# ESERCIZI DA SVOLGERE:
1) Riassumi l'estratto del documento in due frasi.
2) Rispondi alle domande seguenti sull'estratto del documento.
(a) Quale via percorrerebbe il giovane al suo ritorno?
(b) Per quanti metri non si vedrebbe alcun formicolio di teste?
(c) Di che cosa era sinonimo la Casina a detta di tutti?
3) Trascrivi il passo dell'estratto del documento che comincia con "Un giovane trentenne" e finisce con "stato dei giovani?", rinominando "Casina" in "Villetta".

# ESTRATTO DEL DOCUMENTO:
------------------------------------------------------------
Un giovane trentenne biancavillese che tornasse in città dopo un’assenza, poniamo, di dieci anni, percorrendo un sabato o una domenica sera in macchina o a piedi il primo tratto di via Vittorio Emanuele (zona Casina), vedrebbe appena qualche auto parcheggiata, i soliti alberi ai lati della strada e, a differenza di quanto gli suggerirebbe la memoria, i marciapiedi vuoti, nessun formicolio di teste per due, trecento metri, nessun parlottio, solo silenzio. Il giovane trentenne biancavillese ne rimarrebbe stupito e confuso: cosa ne è stato, si chiederebbe, di quel luogo, la Casina, che a detta di tutti, prima che lui, ragazzo, la iniziasse a frequentare, era sinonimo di peccato e perdizione? E cosa ne è stato dei giovani?
------------------------------------------------------------
# ESTRATTI DEL MATERIALE:
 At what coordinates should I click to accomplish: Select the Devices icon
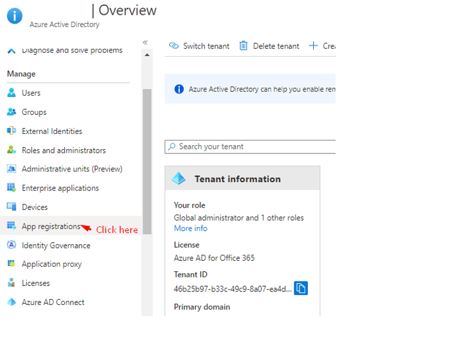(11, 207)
------------------------------------------------------------
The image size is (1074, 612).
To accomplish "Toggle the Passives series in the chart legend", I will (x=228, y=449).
------------------------------------------------------------
# RISPOSTE IN ORDINE:
1) Un giovane trentenne biancavillese che tornasse in città dopo un'assenza di dieci anni troverebbe il primo tratto di via Vittorio Emanuele, nella zona Casina, silenzioso e con i marciapiedi vuoti il sabato o la domenica sera, al contrario di quanto gli suggerirebbe la memoria. Ne rimarrebbe stupito e confuso e si chiederebbe che cosa ne sia stato della Casina, che a detta di tutti era sinonimo di peccato e perdizione, e dei giovani.

2)
(a) Il primo tratto di via Vittorio Emanuele, nella zona Casina.
(b) Per due, trecento metri.
(c) Di peccato e perdizione.

3)
Un giovane trentenne biancavillese che tornasse in città dopo un’assenza, poniamo, di dieci anni, percorrendo un sabato o una domenica sera in macchina o a piedi il primo tratto di via Vittorio Emanuele (zona Villetta), vedrebbe appena qualche auto parcheggiata, i soliti alberi ai lati della strada e, a differenza di quanto gli suggerirebbe la memoria, i marciapiedi vuoti, nessun formicolio di teste per due, trecento metri, nessun parlottio, solo silenzio. Il giovane trentenne biancavillese ne rimarrebbe stupito e confuso: cosa ne è stato, si chiederebbe, di quel luogo, la Villetta, che a detta di tutti, prima che lui, ragazzo, la iniziasse a frequentare, era sinonimo di peccato e perdizione? E cosa ne è stato dei giovani?